A Letter to My Mother

I dedicate this post today to my own mother, Judy, whom I lovingly refer to as “Ma” (complete with a New York Jewish accent, despite my being neither a New Yorker nor Jewish). Here’s a letter from me to you, Ma. Wish I could seal it with a big hug in real life. 

Dear Ma,

On this Mother’s Day, I have some thoughts to share with you. As I journey down my own road of motherhood, I am continually discovering how much you sacrificed for me growing up, and how much I owe you for both the things you did and the things you didn’t do. So I’d like to thank you.

But first, I have a few apologies to get out of the way:

I’m sorry for every time I whined at you. About anything. For any reason. I now understand the psychological torture incessant whining inflicts on a parent.

I’m sorry for every time I complained about the food you gave me to eat. I now understand how much time you spent thinking about meals, snacks, and nutrition, and how fortunate I was to never go without.

I’m sorry for crying about brushing my hair but not letting you cut it. I now know that lack of logic probably drove you crazy.

I’m sorry for arguing with my brothers over stupid little things. I now know that it hurts your heart as a mom when your kids aren’t getting along.

I’m sorry for being mad that you wouldn’t buy me the name-brand Keds that I wanted in junior high because everyone else had them. I now get that you would have been throwing good money away solely to conform with some temporary, arbitrary standard of fashion.

I’m sorry for not calling as often as I should. If my kids don’t call me frequently after twenty years of dedicated child-rearing, I will be seriously pissed.
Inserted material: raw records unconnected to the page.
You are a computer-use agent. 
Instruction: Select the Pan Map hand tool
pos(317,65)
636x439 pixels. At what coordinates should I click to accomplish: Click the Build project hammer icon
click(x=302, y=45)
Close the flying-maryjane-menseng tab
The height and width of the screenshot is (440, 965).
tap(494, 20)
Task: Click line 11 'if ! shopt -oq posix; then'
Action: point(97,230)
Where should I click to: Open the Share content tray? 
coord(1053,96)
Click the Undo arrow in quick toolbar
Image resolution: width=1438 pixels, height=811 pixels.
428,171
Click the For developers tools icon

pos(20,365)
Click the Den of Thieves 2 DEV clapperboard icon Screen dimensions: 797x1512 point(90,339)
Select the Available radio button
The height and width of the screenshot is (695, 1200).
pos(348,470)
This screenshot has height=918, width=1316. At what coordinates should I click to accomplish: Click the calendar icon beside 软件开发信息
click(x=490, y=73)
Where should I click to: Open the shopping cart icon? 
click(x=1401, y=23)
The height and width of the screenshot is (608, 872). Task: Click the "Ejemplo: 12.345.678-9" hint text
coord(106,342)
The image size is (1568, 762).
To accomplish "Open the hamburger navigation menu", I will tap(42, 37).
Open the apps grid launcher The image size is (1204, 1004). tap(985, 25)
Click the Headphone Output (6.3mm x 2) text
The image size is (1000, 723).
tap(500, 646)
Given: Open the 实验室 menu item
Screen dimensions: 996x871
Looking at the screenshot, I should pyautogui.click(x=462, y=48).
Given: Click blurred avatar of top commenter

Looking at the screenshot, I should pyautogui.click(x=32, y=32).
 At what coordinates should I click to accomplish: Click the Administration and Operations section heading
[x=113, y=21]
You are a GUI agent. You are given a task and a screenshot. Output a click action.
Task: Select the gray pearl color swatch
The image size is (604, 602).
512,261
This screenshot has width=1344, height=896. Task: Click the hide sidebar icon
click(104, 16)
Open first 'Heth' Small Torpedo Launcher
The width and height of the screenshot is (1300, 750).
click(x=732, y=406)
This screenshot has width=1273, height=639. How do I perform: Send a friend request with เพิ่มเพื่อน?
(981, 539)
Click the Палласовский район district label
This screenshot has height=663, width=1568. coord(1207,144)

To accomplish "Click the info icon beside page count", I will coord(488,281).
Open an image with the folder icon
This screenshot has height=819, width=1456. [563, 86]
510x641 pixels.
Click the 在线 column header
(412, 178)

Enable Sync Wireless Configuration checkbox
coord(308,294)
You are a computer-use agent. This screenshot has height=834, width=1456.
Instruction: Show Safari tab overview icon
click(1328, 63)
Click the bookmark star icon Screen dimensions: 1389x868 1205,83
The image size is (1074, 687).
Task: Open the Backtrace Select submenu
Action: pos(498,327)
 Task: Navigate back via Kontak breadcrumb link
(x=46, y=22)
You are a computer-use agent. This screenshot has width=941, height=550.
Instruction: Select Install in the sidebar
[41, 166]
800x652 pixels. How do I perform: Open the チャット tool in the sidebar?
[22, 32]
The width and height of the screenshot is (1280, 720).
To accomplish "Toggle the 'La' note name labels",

And now for some well-deserved thanks:

Thank you for teaching me the basics of piano when you didn’t have the money to get me private lessons. I now understand how much of a role finances play in the opportunities we can give our kids, and how you did your best with what you had.

Thank you for not buying us the sugary cereal we begged you for. Your foundation of good nutrition has stuck with me, and carried on to your grandkids.

Thank you for buying sugary cereal for us every once in a while as a treat. I don’t struggle with issues of dietary deprivation, and I credit our twice-a-year Fruit Loops splurge for that. 🙂

Thank you for letting me wear my hair however I wanted to, for getting me perms when I desperately wanted curly hair, and for telling me you liked it no matter how I styled it. I may have wanted something different as a child, but I actually like my straight brown hair now – probably because you didn’t criticize.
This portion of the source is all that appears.